• _Provided records_:
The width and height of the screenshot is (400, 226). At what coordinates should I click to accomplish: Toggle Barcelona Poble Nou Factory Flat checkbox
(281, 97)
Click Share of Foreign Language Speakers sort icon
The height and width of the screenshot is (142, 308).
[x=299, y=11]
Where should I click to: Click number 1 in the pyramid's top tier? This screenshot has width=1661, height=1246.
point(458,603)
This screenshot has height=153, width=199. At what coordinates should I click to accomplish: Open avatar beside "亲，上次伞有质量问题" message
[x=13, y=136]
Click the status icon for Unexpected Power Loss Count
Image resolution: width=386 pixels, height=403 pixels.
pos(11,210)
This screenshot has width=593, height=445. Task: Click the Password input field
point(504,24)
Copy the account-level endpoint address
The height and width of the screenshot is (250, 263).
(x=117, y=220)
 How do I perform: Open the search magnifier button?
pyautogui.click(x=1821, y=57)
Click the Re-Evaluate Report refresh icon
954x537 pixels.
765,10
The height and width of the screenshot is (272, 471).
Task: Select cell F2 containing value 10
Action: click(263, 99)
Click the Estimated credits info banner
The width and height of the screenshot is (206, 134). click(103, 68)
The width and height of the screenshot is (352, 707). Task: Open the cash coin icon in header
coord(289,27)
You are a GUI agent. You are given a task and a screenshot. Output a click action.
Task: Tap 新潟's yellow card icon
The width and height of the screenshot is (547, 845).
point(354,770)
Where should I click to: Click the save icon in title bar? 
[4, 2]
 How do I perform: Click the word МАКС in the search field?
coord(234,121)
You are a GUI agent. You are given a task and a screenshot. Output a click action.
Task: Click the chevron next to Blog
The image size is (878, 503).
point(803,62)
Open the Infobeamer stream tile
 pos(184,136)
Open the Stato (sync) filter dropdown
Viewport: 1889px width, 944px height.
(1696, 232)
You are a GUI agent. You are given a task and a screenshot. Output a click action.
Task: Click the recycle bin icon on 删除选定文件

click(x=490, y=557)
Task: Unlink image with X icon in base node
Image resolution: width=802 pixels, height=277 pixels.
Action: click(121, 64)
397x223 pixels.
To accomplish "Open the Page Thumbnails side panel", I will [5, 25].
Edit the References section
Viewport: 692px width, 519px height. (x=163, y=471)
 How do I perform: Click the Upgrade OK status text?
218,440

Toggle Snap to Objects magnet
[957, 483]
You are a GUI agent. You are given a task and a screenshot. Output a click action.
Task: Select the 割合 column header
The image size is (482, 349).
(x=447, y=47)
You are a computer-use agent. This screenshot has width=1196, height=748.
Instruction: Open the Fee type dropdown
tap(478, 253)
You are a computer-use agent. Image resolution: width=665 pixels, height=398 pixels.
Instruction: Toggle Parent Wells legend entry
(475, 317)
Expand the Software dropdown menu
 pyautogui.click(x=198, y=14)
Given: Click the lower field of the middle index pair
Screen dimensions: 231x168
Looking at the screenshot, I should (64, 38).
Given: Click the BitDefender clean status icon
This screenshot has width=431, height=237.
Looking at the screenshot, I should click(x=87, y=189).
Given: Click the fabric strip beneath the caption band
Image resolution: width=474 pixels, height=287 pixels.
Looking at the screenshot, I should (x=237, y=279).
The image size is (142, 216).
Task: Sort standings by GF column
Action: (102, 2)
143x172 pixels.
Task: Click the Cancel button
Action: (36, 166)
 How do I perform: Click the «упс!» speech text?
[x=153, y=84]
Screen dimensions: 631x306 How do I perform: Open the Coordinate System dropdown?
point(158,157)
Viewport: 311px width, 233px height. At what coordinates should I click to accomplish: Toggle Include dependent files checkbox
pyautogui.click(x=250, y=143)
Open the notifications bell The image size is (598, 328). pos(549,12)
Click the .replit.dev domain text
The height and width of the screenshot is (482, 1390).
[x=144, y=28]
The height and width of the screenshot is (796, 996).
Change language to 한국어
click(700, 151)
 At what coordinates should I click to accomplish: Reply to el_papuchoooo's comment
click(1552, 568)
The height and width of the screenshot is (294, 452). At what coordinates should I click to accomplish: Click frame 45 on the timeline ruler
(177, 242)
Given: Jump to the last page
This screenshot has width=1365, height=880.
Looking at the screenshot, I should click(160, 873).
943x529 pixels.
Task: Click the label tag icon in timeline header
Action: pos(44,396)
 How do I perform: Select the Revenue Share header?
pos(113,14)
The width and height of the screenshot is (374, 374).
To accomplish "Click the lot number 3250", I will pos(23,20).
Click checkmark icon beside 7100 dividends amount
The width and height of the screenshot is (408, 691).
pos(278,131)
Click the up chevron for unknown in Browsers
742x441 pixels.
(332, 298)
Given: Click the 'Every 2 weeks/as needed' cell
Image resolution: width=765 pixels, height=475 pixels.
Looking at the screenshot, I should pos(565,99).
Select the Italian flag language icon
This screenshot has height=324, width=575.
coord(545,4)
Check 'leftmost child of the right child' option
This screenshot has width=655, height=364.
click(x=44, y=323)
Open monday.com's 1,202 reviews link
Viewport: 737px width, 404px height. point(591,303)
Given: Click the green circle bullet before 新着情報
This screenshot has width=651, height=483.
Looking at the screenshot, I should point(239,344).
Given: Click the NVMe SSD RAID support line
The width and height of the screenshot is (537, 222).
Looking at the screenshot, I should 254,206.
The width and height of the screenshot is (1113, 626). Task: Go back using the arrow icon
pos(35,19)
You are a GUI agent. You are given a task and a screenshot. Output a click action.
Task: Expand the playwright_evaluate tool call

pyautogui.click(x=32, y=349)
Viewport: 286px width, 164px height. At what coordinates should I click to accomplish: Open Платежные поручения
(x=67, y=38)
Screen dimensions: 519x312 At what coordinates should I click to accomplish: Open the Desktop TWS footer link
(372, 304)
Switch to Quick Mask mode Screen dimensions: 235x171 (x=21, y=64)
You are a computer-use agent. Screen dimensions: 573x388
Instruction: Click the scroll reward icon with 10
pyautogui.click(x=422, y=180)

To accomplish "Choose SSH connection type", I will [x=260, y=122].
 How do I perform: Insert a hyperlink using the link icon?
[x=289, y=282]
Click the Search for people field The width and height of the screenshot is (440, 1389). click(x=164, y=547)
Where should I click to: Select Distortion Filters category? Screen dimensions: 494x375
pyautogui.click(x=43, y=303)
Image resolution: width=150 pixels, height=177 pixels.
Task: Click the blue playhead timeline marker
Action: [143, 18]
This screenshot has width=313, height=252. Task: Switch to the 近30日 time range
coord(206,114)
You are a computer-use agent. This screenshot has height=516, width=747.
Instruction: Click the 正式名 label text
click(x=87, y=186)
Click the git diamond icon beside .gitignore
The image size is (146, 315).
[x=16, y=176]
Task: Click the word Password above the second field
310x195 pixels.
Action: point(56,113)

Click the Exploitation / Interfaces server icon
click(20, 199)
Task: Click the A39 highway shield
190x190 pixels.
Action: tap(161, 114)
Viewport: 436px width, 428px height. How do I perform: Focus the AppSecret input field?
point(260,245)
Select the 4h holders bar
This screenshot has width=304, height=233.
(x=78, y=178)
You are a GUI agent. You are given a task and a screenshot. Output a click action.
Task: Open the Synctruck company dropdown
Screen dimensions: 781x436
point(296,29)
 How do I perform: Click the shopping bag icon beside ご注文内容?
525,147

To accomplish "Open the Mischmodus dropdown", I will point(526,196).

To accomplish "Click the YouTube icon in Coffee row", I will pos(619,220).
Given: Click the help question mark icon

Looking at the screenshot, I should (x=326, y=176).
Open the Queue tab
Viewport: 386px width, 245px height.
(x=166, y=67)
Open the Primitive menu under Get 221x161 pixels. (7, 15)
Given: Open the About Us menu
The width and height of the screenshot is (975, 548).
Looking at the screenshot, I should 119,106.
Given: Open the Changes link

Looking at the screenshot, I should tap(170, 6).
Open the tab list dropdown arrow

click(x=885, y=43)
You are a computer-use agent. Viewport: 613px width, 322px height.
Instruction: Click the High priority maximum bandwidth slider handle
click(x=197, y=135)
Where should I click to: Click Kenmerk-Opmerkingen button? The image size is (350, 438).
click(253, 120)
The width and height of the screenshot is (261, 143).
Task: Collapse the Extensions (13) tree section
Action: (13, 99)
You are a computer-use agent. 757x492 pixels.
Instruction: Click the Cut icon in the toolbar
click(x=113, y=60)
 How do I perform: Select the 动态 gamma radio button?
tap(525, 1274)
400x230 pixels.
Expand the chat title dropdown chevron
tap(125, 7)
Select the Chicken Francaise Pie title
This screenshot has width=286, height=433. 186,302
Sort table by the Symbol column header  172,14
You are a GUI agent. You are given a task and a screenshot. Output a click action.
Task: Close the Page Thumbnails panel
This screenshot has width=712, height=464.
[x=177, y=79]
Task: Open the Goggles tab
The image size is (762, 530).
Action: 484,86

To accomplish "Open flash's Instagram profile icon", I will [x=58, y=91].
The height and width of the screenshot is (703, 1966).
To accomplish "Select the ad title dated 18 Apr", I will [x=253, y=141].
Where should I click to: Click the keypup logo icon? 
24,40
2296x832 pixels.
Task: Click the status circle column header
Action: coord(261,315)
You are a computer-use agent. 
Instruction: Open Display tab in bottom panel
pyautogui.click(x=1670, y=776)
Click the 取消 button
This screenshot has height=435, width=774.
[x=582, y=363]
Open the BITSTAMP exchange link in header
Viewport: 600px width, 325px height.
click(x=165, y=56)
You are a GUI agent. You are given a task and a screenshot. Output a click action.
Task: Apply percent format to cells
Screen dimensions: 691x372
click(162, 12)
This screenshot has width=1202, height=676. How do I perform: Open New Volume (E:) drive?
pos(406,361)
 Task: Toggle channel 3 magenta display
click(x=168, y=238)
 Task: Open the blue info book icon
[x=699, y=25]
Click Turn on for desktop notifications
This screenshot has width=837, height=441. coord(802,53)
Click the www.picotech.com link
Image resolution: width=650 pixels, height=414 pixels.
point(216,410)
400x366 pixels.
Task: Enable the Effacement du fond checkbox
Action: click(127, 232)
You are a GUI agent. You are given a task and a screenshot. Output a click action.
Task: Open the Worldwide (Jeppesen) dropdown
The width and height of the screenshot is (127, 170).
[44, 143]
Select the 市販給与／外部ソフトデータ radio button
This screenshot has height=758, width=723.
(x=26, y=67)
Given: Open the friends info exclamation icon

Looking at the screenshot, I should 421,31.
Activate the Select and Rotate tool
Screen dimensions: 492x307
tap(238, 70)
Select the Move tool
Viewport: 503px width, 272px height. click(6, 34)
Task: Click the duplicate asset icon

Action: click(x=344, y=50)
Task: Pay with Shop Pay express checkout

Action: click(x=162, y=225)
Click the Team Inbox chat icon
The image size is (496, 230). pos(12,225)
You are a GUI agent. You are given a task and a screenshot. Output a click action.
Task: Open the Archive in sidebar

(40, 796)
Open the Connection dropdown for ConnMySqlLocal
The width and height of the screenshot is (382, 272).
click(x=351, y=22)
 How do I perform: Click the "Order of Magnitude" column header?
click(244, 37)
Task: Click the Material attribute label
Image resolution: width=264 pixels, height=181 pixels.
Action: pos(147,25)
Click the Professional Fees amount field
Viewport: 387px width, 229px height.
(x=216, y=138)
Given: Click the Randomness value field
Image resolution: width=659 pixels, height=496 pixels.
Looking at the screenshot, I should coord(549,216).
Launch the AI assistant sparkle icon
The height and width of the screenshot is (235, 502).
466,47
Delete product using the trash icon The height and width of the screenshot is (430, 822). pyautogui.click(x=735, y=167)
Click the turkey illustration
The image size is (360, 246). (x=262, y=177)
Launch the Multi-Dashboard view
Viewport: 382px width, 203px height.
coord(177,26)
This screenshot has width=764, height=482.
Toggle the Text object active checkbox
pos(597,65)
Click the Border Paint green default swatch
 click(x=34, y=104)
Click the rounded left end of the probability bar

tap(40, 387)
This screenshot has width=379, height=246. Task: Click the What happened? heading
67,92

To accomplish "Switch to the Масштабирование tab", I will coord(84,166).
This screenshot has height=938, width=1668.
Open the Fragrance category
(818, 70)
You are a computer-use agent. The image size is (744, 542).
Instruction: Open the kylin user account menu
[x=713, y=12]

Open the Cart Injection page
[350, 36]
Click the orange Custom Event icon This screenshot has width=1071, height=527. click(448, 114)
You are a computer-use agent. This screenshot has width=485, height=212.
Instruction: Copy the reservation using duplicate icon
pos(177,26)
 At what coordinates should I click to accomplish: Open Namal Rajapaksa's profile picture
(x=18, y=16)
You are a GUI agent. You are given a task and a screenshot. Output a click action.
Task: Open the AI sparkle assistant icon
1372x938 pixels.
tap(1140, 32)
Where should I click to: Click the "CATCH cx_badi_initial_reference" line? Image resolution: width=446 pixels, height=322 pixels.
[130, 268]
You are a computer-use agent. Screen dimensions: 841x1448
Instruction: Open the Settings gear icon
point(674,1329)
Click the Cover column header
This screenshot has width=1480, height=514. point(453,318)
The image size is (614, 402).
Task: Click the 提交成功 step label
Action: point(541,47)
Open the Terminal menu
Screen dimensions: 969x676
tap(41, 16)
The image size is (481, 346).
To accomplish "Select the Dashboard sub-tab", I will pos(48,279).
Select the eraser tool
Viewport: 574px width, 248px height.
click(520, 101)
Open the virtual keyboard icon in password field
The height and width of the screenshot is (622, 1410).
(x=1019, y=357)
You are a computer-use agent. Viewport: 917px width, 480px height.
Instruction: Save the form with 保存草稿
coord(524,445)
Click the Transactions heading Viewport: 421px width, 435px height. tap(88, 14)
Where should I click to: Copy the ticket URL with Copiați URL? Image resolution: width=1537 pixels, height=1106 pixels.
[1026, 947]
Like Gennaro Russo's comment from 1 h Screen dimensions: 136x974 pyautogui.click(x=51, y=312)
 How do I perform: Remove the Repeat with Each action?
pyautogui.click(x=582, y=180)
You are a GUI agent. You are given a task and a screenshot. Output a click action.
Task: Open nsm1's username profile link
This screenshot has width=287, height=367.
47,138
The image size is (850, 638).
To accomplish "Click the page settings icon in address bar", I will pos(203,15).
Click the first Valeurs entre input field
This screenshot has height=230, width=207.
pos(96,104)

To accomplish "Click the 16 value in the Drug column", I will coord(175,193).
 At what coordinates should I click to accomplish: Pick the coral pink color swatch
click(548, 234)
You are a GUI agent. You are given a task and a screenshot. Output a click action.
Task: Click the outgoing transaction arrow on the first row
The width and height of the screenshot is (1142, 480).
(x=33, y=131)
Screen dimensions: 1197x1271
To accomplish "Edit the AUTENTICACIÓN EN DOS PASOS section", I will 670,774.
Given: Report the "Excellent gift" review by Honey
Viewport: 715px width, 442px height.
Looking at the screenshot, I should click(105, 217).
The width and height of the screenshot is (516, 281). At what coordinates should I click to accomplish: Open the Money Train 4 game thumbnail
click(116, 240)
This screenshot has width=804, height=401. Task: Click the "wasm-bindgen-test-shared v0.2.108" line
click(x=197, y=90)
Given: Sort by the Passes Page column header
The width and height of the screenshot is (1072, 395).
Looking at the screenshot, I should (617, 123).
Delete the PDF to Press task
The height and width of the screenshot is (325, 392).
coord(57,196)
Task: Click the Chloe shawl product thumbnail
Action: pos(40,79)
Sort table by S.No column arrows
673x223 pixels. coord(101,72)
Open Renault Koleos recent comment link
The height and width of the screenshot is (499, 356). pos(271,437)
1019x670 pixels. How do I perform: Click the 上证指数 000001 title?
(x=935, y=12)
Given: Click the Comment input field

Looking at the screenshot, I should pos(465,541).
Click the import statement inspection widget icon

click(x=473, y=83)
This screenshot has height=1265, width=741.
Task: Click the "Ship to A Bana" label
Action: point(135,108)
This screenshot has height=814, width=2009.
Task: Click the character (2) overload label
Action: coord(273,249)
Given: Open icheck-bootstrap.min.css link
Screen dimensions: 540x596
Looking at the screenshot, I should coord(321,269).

• _Your assignment_:
In the listing, how many lines include the string "Report"? State the number alone.

• _Problem solution_:
2